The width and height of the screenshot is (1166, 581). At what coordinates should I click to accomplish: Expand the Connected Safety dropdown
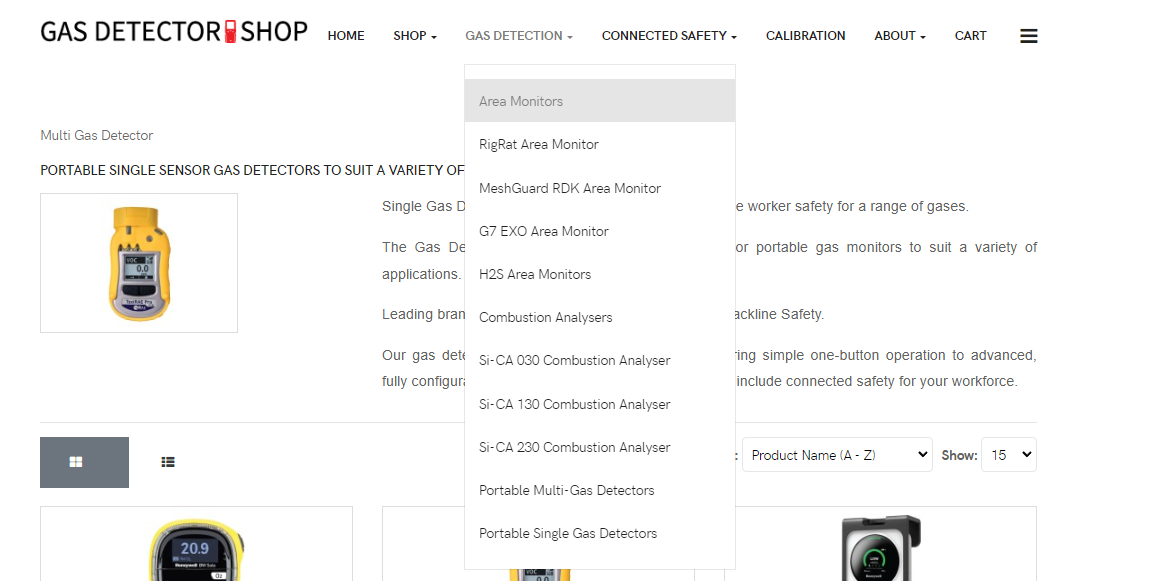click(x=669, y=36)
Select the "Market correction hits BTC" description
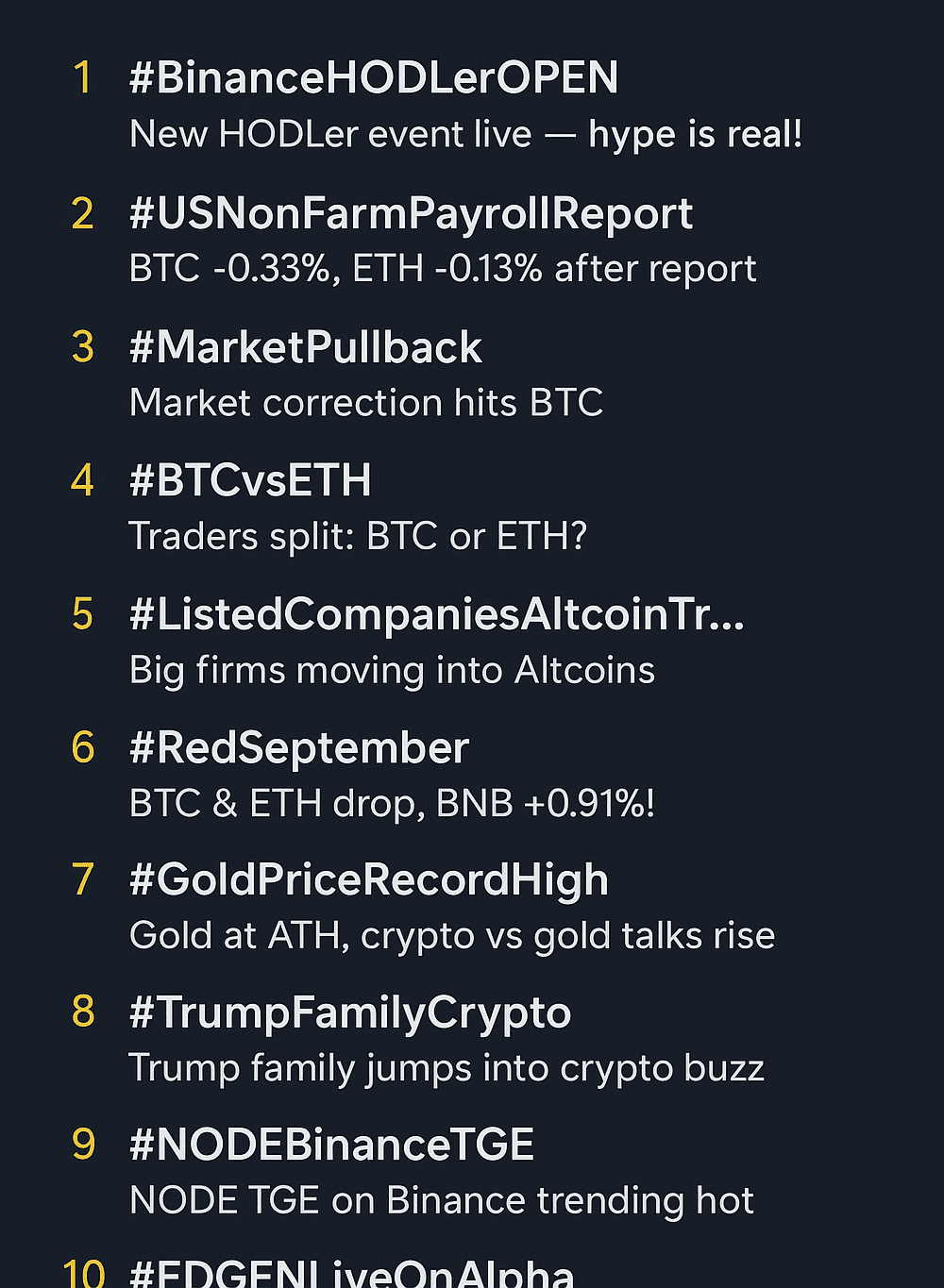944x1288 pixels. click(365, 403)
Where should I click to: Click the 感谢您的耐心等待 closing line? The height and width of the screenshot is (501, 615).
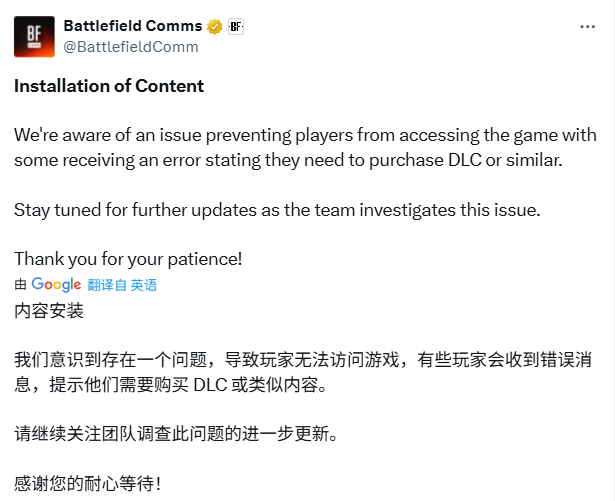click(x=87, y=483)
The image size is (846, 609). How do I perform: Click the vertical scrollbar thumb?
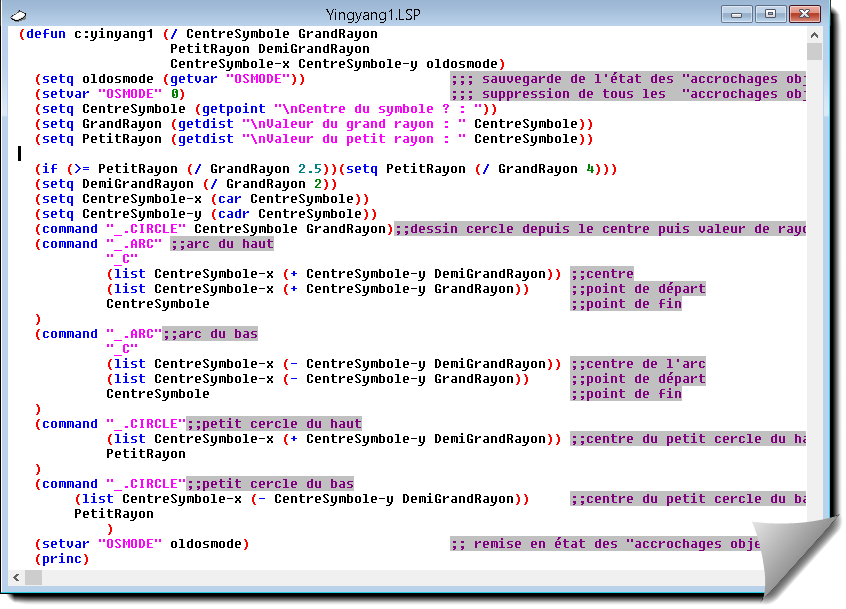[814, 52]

════════

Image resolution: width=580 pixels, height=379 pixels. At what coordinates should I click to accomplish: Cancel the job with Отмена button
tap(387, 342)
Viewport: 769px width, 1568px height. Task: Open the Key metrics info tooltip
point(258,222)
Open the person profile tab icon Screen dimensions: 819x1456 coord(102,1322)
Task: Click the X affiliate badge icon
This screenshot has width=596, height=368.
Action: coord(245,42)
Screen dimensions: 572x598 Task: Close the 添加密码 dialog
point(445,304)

════════

Retype the material from the line containing "Screen dimensions: 572x598" through the line containing "point(445,304)", keeping every character as it appears.

• _ANSWER IN FULL_:
Screen dimensions: 572x598 Task: Close the 添加密码 dialog
point(445,304)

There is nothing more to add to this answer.